1995/96 – Benfica 3, Sporting 1

A última final da Taça de Portugal entre os grandes de Lisboa aconteceu a 18 de maio de 1996, já lá vão quase 30 anos, e teve como figura João Pinto, que marcou dois golos na vitória encarnada (3-1) sobre os leões.

Mas essa partida iria ficar na história por outros motivos, bem mais tristes: a morte de um adepto leonino, atingido na bancada do estádio nacional por um very light lançado pela claque encarnada.

Tudo se precipitou logo no início do jogo. Aos 9 minutos, Mauro Aires abriu o ativo para os encarnados e, nos festejos, Hugo Inácio, adepto benfiquista, atirou um foguete que atravessou o campo e foi acertar, na bancada do outro lado, no sportinguista Rui Mendes, um adepto de 36 anos, causando-lhe a morte.

Apesar da tragédia que se desenrolava nas bancadas, o jogo prosseguiu, com o Benfica a vencer por 3-1, tendo chegado aos 3-0 aos 67 minutos, com o tal bis de João Vieira Pinto, de nada valendo o golo de Carlos Xavier aos 83 minutos, de penálti.

Já em 2011, os pais de Rui Mendes recordavam e lamentavam a tragédia, em declarações ao Correio da Manhã. Isto depois de terem surgido notícias que o autor do disparo do very light, Hugo Inácio, tinha sido capturado pela polícia, depois de andar foragido após ser condenado a cinco anos de prisão.

"Devia ter pelo menos 20 ou 25 anos de cadeira, para ter emenda", comentava a mãe, Maria Adélia Pereira, revelando. "Ele faz-nos tanta falta. Deixou uma mulher viúva e dois filhos pequenos".

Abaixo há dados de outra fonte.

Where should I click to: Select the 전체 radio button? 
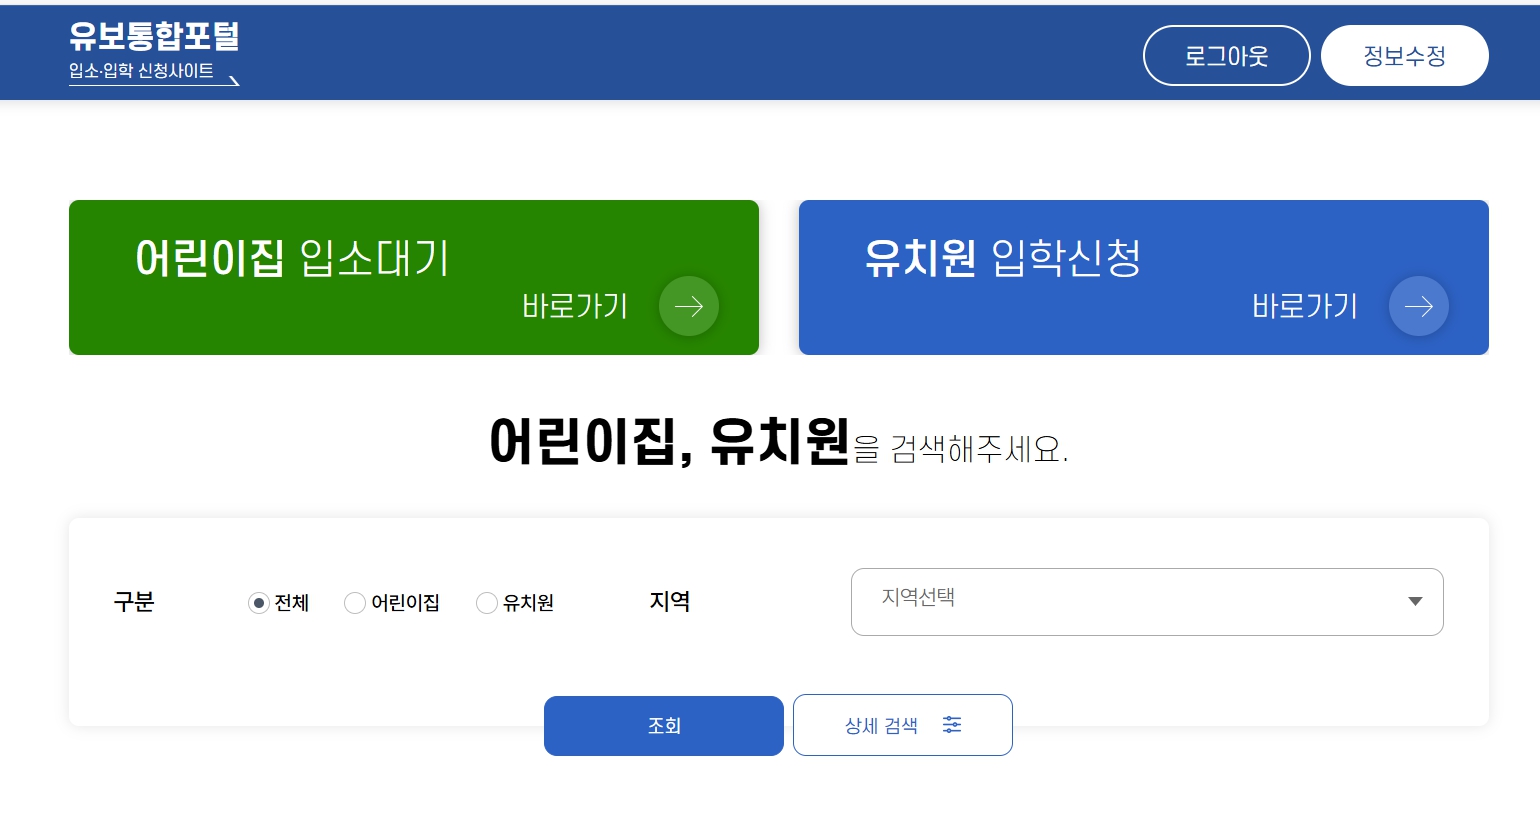coord(258,603)
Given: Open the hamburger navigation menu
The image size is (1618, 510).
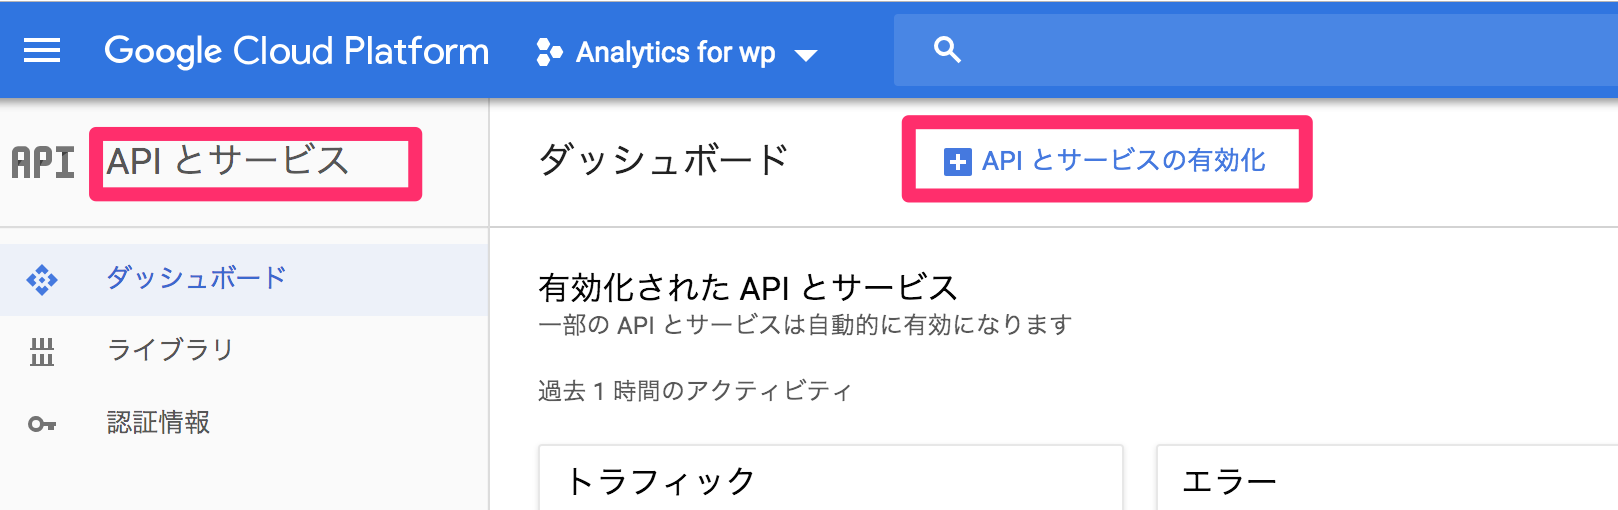Looking at the screenshot, I should coord(42,51).
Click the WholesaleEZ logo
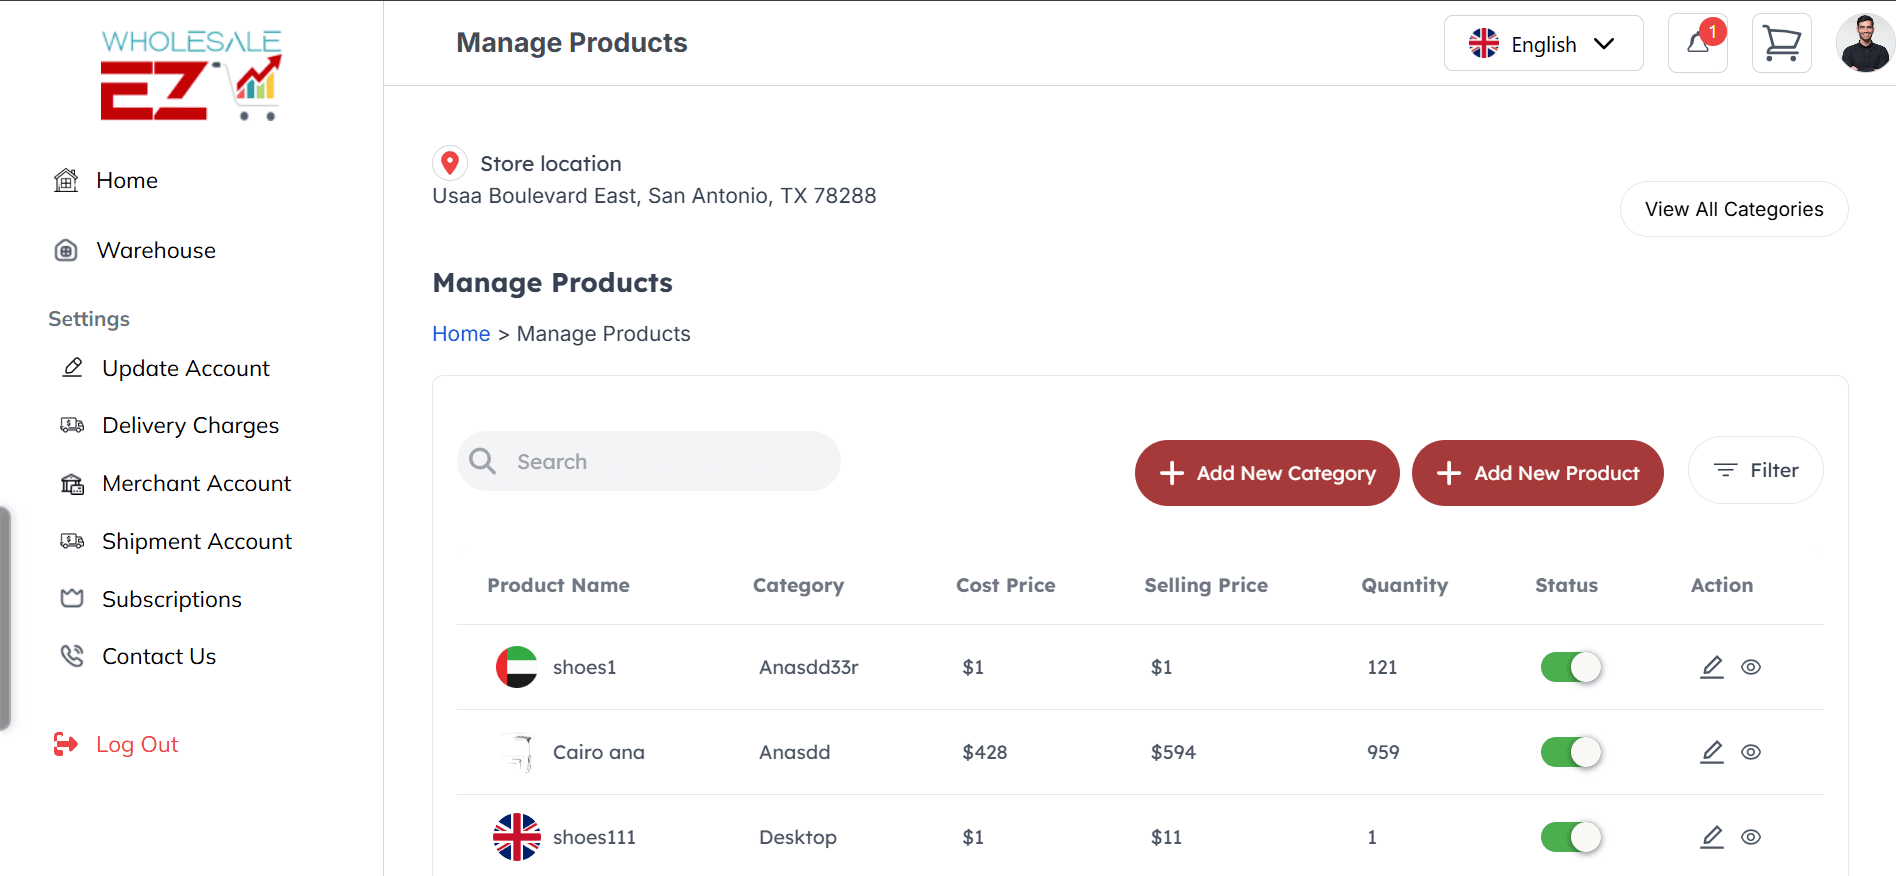This screenshot has width=1896, height=876. (x=191, y=75)
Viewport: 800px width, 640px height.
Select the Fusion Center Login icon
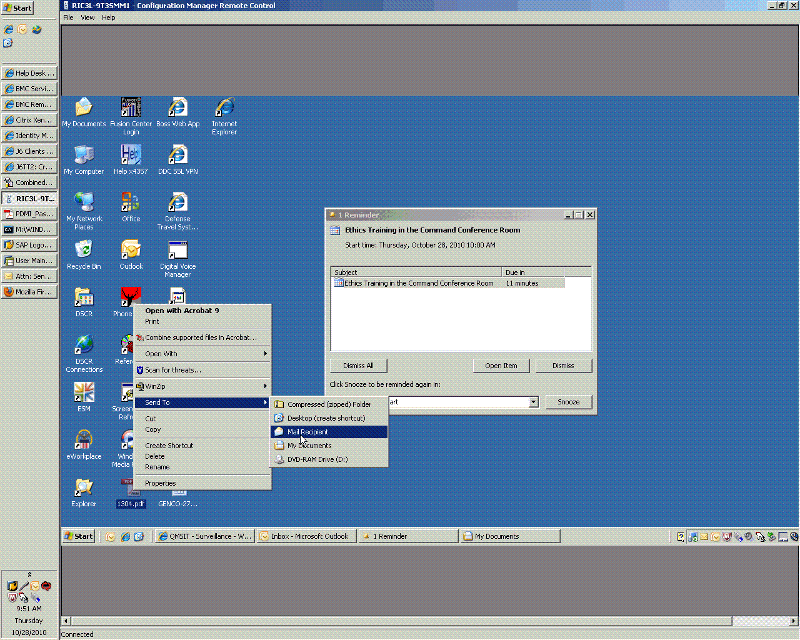pos(130,108)
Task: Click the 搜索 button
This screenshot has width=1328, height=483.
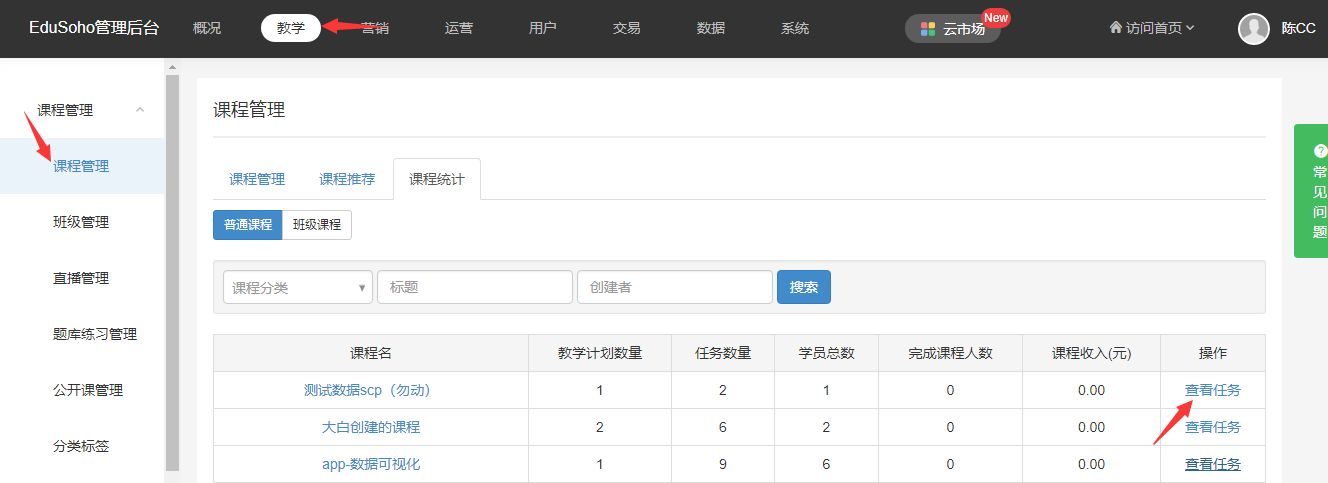Action: (x=803, y=287)
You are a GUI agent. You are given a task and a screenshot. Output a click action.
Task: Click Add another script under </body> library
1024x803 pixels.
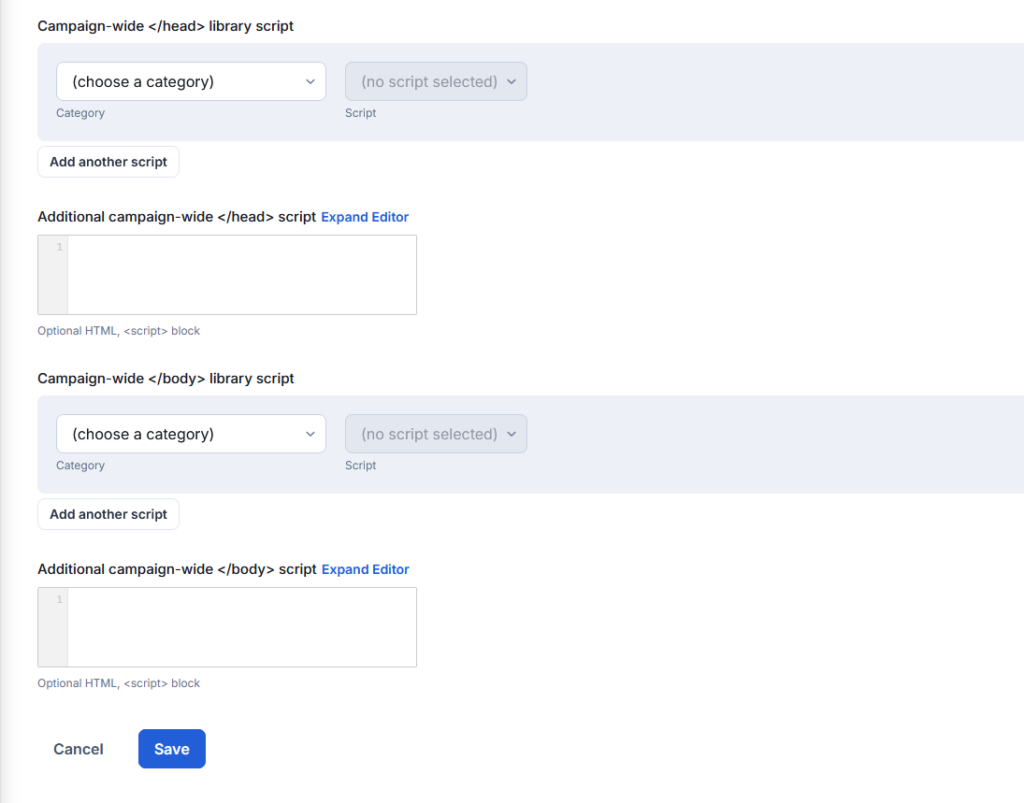(x=108, y=514)
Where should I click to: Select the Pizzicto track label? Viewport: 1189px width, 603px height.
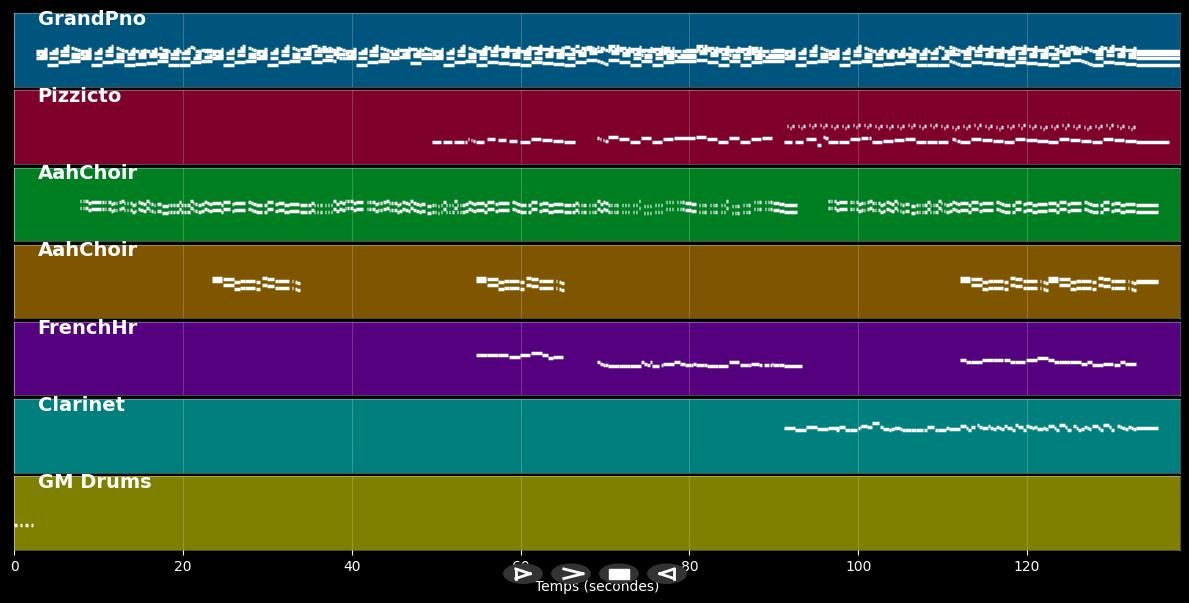(79, 96)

 Já o pai, António Mendes, lembrou o momento em que tudo aconteceu, e falou das imagens que apareceram na TV. "Quando me apercebi, só tive tempo de por a roupa à frente dos olhos. Como é que conseguiria ver uma coisa daquelas?" E a mãe apontou: "Conheci logo o meu filho e comecei a gritar".